Dear Mr. Husband,

I owe you an apology. I’m sorry for how often you’ve felt unseen over the past four and a half years. I never meant to push your needs aside, but somewhere along the way, you stopped being my top priority. Please know—you still matter deeply to me. You’re just no longer first in line, and that’s not because I love you less. It’s because life changed.

I know you have your own needs, dreams, and desires. I want to be the one you turn to for support. And I know you’re tired of hearing me say I have a headache or that I’m too exhausted when you reach out to me.

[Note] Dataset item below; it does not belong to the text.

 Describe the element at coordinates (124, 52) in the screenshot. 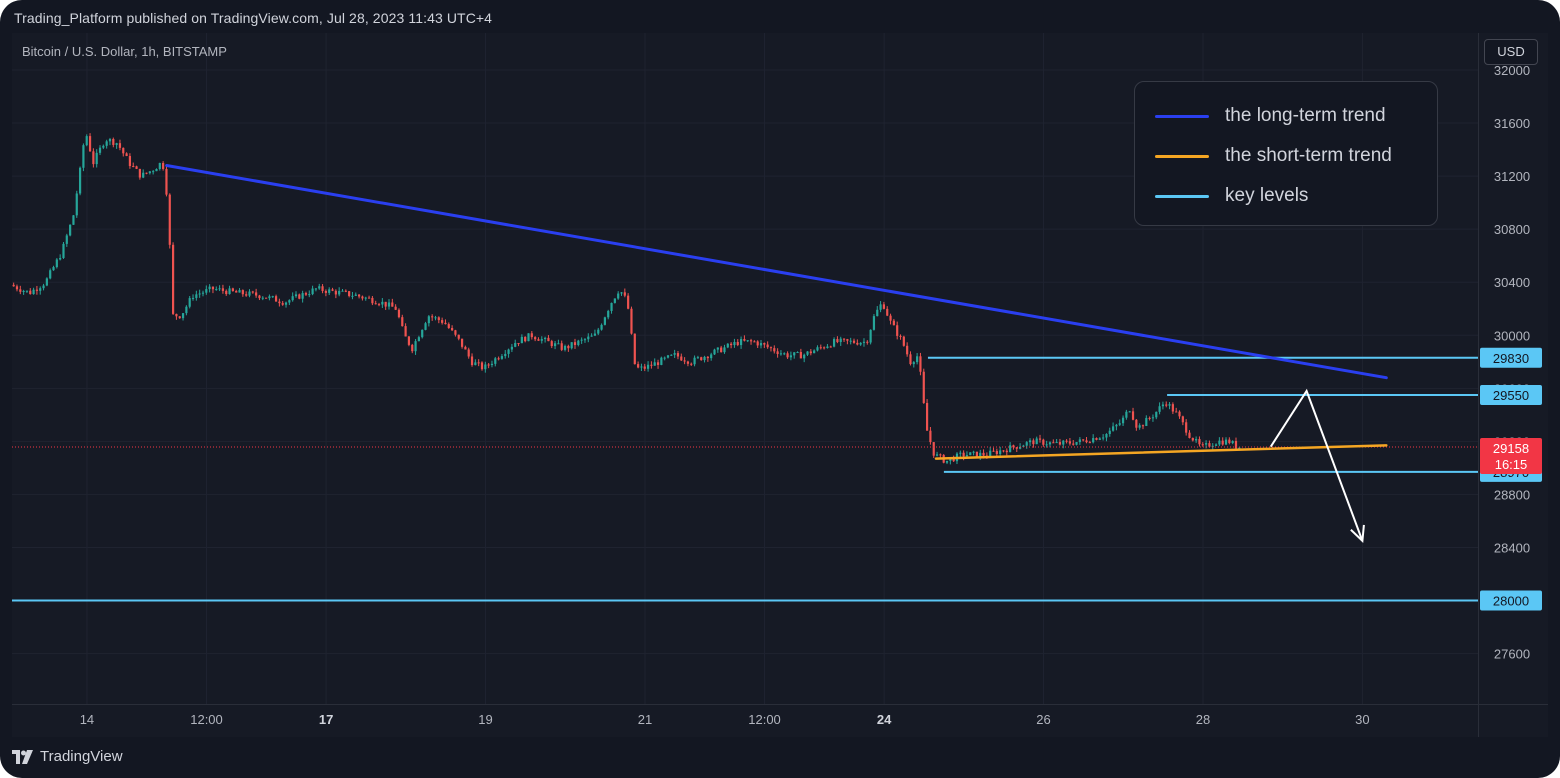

I miss the energy I used to have. I miss feeling like myself. Just recently, I somehow found the strength to do ten loads of laundry—washed, folded, put away. You probably didn’t even notice, and that’s okay. I was letting you rest. Sometimes it really does feel like we’re business partners just trying to run a household. And in truth, that’s what it looks like some days.

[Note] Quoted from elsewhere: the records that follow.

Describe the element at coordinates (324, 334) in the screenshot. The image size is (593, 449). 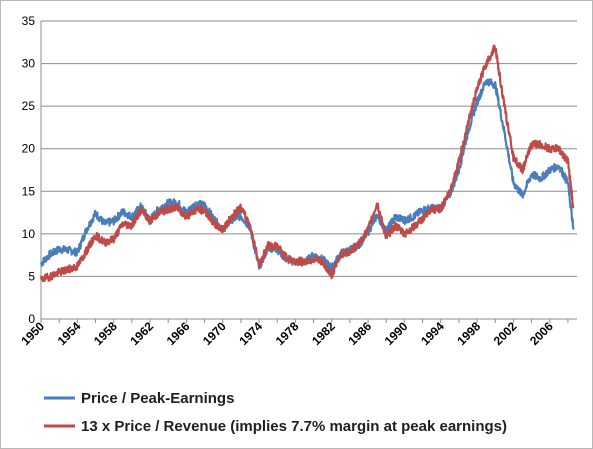
I see `x-tick-label: 1982` at that location.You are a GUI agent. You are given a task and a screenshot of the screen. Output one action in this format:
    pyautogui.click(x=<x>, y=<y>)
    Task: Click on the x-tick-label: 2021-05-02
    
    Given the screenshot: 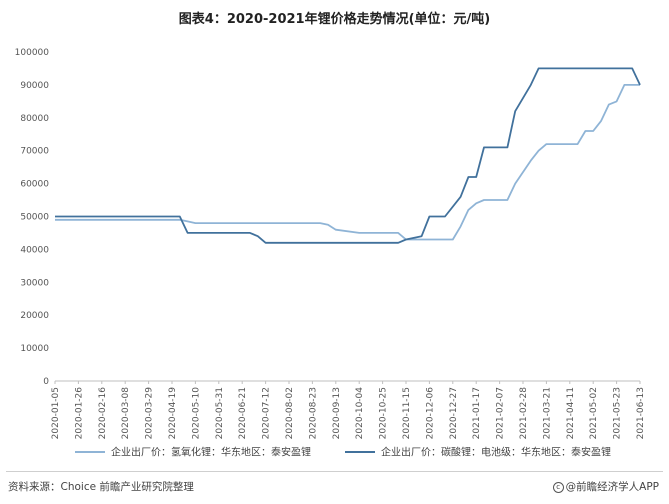 What is the action you would take?
    pyautogui.click(x=594, y=413)
    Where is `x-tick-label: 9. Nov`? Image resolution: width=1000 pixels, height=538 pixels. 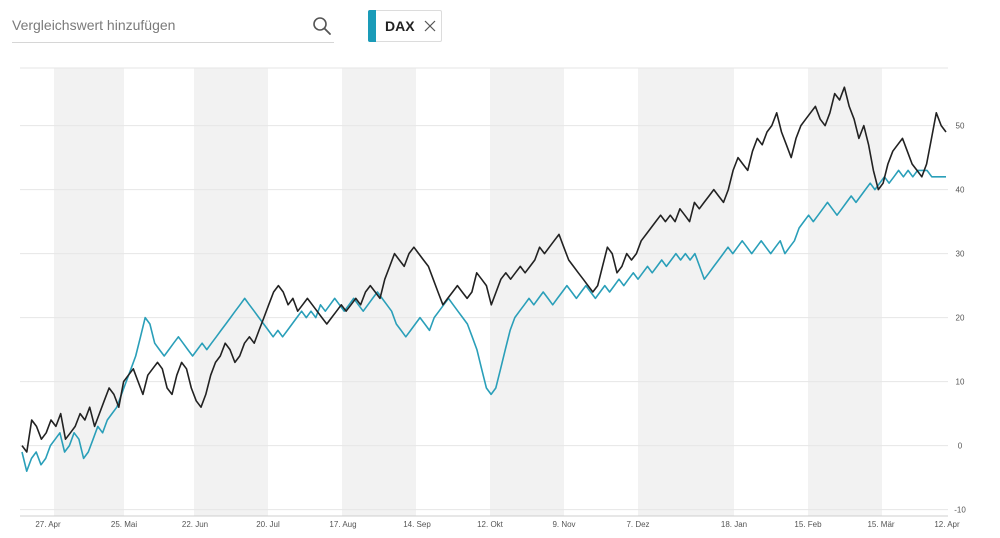
x-tick-label: 9. Nov is located at coordinates (564, 524).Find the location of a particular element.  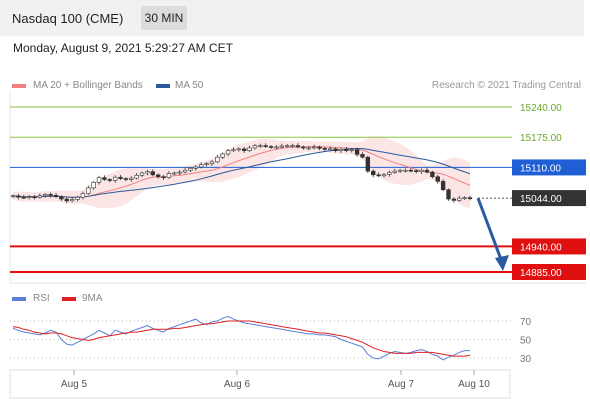

header-bar: Nasdaq 100 (CME) 30 MIN is located at coordinates (292, 18).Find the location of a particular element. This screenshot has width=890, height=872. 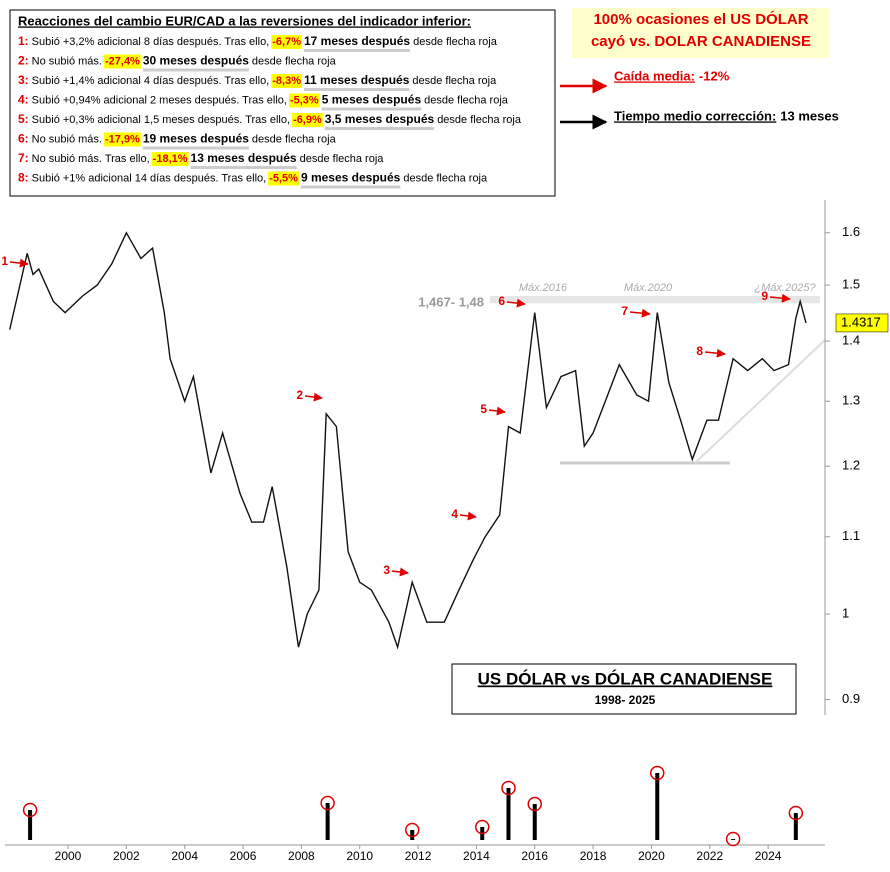

y-tick-label: 1.1 is located at coordinates (851, 536).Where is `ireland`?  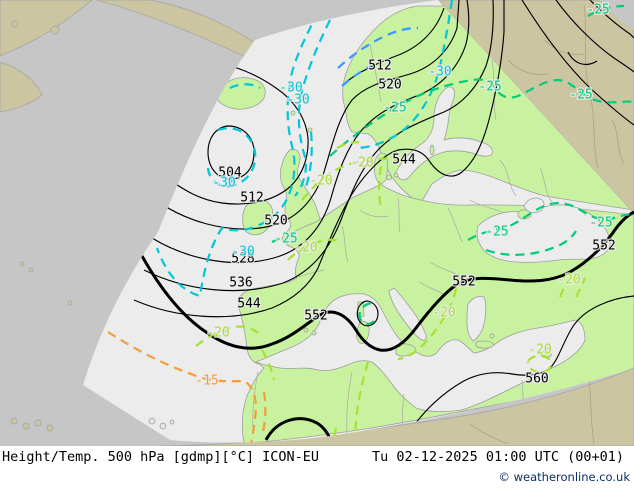 ireland is located at coordinates (258, 218).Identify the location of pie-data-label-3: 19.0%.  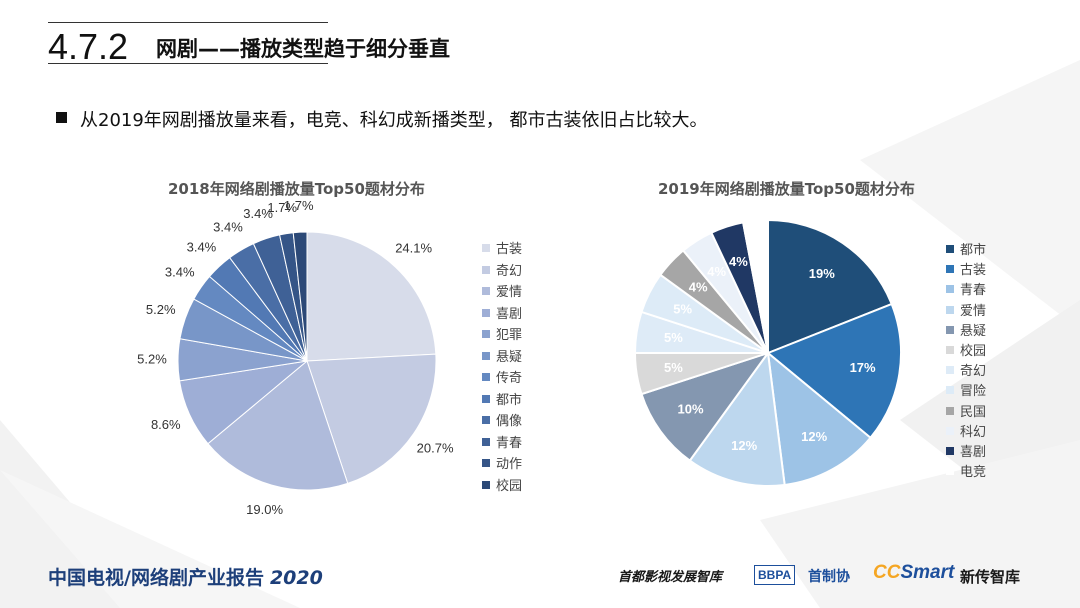
(264, 510).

But don’t doubt this: I still believe in us. We make a great team.

My mind, body, and heart are wrapped up in raising these two little boys who look just like you. Even when they’re asleep, I’m still in mom mode—worrying about tomorrow, next week, and ten years from now. Wondering if you have clean clothes. Thinking about money, milestones, and whether we have enough milk in the fridge.

I don’t know how to switch off being a mother. It’s become who I am. And as much joy as it brings, it’s also physically, emotionally, and mentally exhausting.

I never want you to think you don’t matter anymore. I couldn’t imagine this life without you. But the truth is, you’re an adult—and I know you can take care of yourself. You can make your own lunch, drive yourself to the doctor, and handle what needs to be done.

But when you come home from work, you’re often met with the most drained version of me. I gave our kids everything I had that day. Sometimes, there just isn’t a “best” version left. And when something has to give, unfortunately, it’s usually me.

I worry about your sleep apnea, your allergies, your knee spasms. I worry about Alex’s rash and Ben’s runny nose. I worry about the dog’s ears, the vet bill, and even the fish tank that’s due for a cleaning. My head is a never-ending to-do list, even when I try to sleep.

It’s not your fault. It’s not the kids’ or the pets’. I just tend to put myself last—and I know that has to change. I hear you when you remind me to see a doctor, to eat better, to drink more water. But by the time I’ve handled everyone else’s needs, there’s nothing left for mine.

I’m not blaming you. In fact, I’m so grateful for you. You do more for this family than anyone I know. You love us all so deeply, and I see it. I feel it. I love you a little more every time I watch you help someone without expecting anything in return. Our kids look up to you—and they cry when you leave in the morning for a reason. You’re their hero. And mine too.

I’m not the same woman you married eleven years ago. I’ve changed. I’ve grown. I’ve become a mother, a scheduler, a planner, a nurse, a chef, and a cheerleader. I’m the one behind bedtime routines and morning chaos, pasta dinners and school pickups. I’m all of that—but I’m still yours.

And I wouldn’t trade this life for anything.

I love you. I love our kids. And I love the life we’ve built together. I may not be the wild, beer-drinking, spontaneous girl you first met—but I’m still here. And I’m still yours.